An exact transcription is needed of the lines below from the one with "Open the Script Preview" through the one with "Click the @tomekkorbak handle", with no other lines and no pictures.

Saved entries:
○ ○ ○ ○ ○

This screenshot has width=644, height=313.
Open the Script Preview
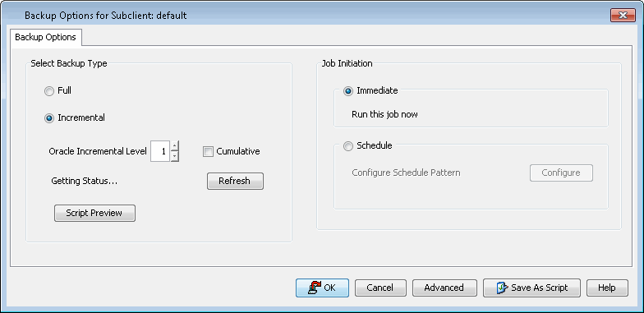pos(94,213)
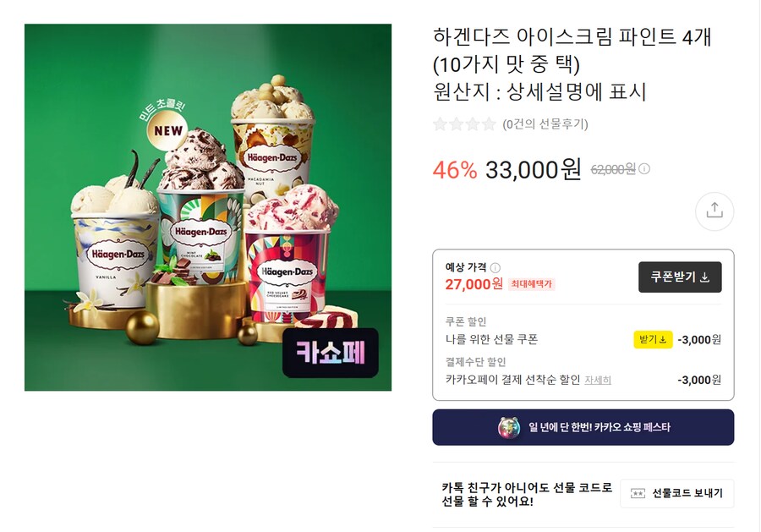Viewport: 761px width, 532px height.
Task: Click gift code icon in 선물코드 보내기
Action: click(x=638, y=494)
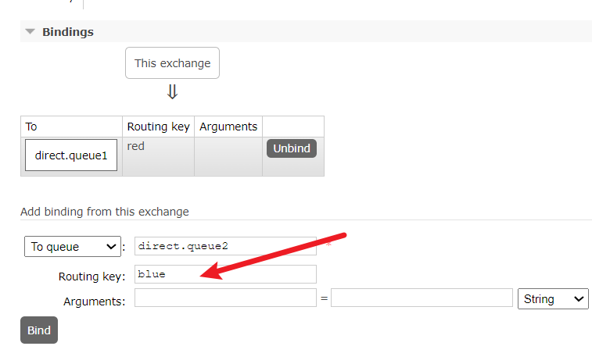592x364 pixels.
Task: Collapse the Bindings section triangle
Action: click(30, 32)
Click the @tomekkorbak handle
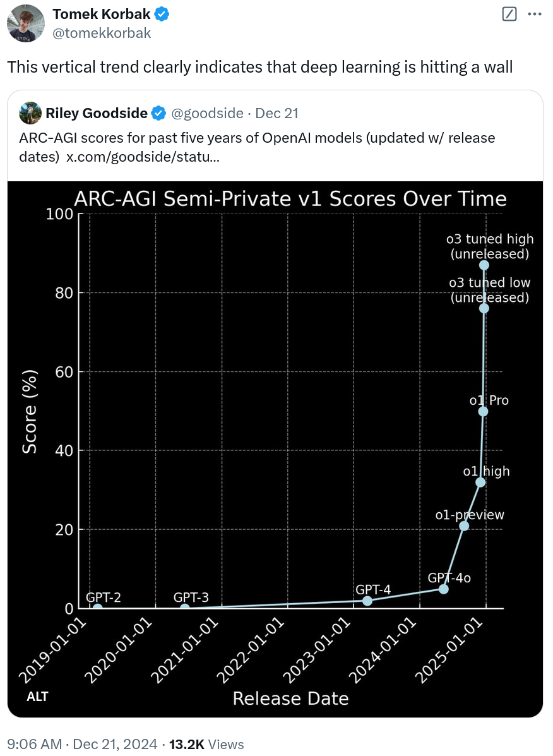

○ ○ ○ ○ ○

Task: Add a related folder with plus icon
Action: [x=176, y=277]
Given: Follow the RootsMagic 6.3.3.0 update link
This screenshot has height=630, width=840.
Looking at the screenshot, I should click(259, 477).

○ ○ ○ ○ ○

REPLY:
Open the Script Preview
pos(94,213)
Viewport: 761px width, 532px height.
Task: Click gift code icon in 선물코드 보내기
Action: click(x=638, y=494)
592x364 pixels.
Task: Collapse the Bindings section triangle
Action: click(30, 32)
Click the @tomekkorbak handle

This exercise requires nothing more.